Foundations of Quantitative Data Analysis
The world has become data-driven today. Every decision is data-oriented and organizations are spending millions of dollars to carve out the best possible strategies to develop a solid data framework. The topic touches on the basic topics of quantitative data such as – quantitative designs, level of analysis, a measure of analysis which all will add to your knowledge of quantitative data analysis.
Quantitative Data Analysis explained
Introduction of new lines (e.g., Coca-Cola light, Colgate toothpaste for children) or brands (e.g., financial
services by Sainsbury, men’s grooming by Harley Davidson) are widely adopted extension strategies. As compared to single brand strategies, collaborations between two or more brands represent an alternative strategy whose design aims to take advantage of complementarities and inter-brand synergies.

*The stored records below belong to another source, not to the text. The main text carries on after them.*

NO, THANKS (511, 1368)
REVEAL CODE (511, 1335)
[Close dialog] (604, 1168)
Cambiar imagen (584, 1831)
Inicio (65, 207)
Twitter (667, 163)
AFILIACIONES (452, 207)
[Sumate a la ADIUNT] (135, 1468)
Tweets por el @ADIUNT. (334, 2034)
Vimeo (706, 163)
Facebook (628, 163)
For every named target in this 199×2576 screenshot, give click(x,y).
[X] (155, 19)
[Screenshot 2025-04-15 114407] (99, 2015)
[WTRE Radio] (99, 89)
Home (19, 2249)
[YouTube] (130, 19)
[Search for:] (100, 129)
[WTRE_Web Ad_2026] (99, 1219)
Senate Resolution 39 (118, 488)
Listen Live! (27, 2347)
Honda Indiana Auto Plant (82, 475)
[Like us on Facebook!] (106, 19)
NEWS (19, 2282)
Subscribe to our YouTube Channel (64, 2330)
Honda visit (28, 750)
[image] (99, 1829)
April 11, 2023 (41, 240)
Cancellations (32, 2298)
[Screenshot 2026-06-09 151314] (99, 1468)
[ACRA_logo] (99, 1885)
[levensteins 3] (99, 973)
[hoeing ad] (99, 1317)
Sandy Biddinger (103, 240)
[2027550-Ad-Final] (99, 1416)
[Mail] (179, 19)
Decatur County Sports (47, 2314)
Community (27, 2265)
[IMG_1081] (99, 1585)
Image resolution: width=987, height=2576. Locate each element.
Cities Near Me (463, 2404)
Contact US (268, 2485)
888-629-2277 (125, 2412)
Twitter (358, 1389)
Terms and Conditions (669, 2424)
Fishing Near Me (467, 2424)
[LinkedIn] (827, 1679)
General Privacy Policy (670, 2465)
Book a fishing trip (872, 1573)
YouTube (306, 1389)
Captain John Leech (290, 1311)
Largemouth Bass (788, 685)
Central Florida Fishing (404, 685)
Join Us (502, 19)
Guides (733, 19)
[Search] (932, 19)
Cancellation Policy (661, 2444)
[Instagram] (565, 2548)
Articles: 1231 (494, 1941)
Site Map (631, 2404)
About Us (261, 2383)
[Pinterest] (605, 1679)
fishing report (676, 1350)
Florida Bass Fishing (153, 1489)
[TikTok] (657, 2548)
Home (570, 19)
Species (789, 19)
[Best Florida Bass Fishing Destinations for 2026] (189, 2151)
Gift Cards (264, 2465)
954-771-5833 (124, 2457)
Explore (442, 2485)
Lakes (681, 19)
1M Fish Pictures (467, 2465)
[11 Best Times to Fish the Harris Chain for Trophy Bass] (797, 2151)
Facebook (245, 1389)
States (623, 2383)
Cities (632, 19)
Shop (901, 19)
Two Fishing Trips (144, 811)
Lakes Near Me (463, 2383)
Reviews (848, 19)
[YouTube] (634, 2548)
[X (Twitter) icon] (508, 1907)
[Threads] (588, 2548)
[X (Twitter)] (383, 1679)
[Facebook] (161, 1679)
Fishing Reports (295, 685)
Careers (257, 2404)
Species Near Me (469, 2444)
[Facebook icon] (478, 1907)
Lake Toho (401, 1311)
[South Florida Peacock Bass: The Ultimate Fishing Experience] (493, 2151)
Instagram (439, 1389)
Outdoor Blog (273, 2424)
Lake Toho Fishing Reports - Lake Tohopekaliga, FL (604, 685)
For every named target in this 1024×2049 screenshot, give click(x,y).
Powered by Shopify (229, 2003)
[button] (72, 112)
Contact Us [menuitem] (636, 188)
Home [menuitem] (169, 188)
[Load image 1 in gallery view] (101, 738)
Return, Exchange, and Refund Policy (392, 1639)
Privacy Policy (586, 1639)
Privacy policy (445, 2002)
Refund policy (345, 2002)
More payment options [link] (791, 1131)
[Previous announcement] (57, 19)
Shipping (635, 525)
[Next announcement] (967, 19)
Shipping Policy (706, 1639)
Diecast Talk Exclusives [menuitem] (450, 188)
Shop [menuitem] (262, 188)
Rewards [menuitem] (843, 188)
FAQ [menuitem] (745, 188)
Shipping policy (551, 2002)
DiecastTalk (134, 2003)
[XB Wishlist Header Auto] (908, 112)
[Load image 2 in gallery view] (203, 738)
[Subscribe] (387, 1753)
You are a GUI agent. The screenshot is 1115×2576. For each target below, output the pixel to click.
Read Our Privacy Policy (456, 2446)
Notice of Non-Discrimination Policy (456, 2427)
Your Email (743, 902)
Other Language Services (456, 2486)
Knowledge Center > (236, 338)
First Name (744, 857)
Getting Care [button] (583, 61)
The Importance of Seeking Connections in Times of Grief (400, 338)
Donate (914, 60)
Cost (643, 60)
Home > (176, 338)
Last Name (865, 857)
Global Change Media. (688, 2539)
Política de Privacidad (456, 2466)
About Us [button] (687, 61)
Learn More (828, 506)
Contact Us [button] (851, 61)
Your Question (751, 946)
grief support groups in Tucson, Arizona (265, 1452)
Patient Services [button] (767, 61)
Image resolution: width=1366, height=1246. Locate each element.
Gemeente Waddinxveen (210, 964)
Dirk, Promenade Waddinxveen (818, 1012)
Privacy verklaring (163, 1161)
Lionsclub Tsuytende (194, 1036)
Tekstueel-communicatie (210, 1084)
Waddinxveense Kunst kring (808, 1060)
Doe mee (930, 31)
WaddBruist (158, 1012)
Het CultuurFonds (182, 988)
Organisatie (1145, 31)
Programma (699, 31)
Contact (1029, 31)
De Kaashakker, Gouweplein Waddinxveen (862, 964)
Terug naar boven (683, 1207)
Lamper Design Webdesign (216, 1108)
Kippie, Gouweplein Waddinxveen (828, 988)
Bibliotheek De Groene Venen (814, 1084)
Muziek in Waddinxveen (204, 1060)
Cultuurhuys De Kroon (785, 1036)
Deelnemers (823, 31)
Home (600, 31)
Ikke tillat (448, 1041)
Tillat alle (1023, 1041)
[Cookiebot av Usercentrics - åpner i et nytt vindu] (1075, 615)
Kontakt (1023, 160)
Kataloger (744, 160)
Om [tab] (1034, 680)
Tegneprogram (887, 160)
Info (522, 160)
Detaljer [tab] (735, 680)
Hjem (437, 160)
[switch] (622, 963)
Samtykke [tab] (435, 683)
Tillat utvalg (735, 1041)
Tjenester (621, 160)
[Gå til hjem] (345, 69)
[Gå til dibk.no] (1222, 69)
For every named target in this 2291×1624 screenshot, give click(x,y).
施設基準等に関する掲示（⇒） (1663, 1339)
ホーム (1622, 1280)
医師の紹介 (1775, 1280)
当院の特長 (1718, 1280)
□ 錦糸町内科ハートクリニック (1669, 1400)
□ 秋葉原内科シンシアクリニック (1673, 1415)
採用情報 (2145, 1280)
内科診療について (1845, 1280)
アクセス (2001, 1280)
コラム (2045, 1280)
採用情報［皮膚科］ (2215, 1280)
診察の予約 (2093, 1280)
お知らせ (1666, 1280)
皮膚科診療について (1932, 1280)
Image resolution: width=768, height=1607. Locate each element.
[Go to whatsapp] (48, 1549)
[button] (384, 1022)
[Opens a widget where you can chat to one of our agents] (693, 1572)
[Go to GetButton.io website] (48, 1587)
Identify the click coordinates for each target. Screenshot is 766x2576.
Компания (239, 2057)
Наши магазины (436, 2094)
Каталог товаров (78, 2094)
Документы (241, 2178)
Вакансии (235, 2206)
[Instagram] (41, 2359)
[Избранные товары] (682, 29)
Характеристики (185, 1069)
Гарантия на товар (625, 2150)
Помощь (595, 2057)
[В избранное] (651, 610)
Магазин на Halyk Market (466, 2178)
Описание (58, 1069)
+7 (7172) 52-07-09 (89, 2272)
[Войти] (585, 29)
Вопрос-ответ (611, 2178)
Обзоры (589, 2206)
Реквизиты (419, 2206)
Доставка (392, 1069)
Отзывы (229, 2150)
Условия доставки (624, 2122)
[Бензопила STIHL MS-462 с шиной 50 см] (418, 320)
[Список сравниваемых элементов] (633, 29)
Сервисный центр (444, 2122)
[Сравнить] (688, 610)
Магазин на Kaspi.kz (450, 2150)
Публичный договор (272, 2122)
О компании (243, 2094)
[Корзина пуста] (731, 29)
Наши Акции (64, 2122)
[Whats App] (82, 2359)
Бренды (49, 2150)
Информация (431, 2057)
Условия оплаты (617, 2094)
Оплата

Probably the most widely quoted example is between Dell and Intel while recent efforts include Apple and Nike (Apple Watch Nike+) and GoPro and Red Bull (GoPro: Red Bull Stratos). According to Simonin and Ruth (1988, p. 30), brand alliances represent ‘the short- or long-term association or combination of two or more individual brands, products, and/or other distinctive proprietary assets.’
Requirements:
• Part 1
Begin by Commenting on summary statistics, including the main distribution characteristics, of the Evaluation_AB variable.
• Part 2
Determine whether the expectation that female respondents have evaluated the brand alliance between htc and Swatch higher than male respondents is supported.
Examine whether the data provides evidence of significant differences in the evaluations of the four brand
alliances. Additionally, comment on the pattern of any identified significant differences.
• Part 3
Using attitudes towards the two-parent brands, product fit, and the sixe types of brand fit as predictors
develop the ‘best’ model to explain/predict evaluation of the brand alliance.
The focus must be on the interpretation of results as well as stating and explaining any underlying assumptions.
Avoid including irrelevant and unnecessary information in your assignment; you may include supporting information in appendices.
Part 1
First, are the implications of the summary statistics explained? Is there any necessary remedial action (e.g. identifying and removing outliers) and explained? The assessor will also use this area to leave comments that relate to this criterion.
Part 2
Furthermore, are the tests appropriate? Are hypotheses correct? Is the process of testing hypotheses and reaching a conclusion clear? Are we drawing any conclusions from the results of the hypothesis tests (i.e. does the answer go beyond reject / retain the null hypothesis)? This assessor will further use this area to leave comments that relate to this criterion.
Part 3
Lastly, have there been any tests on regression’s underpinning assumptions or any necessary remedial action taken? Are the
regression results reported and explained clearly? Are the results drawing clear conclusions?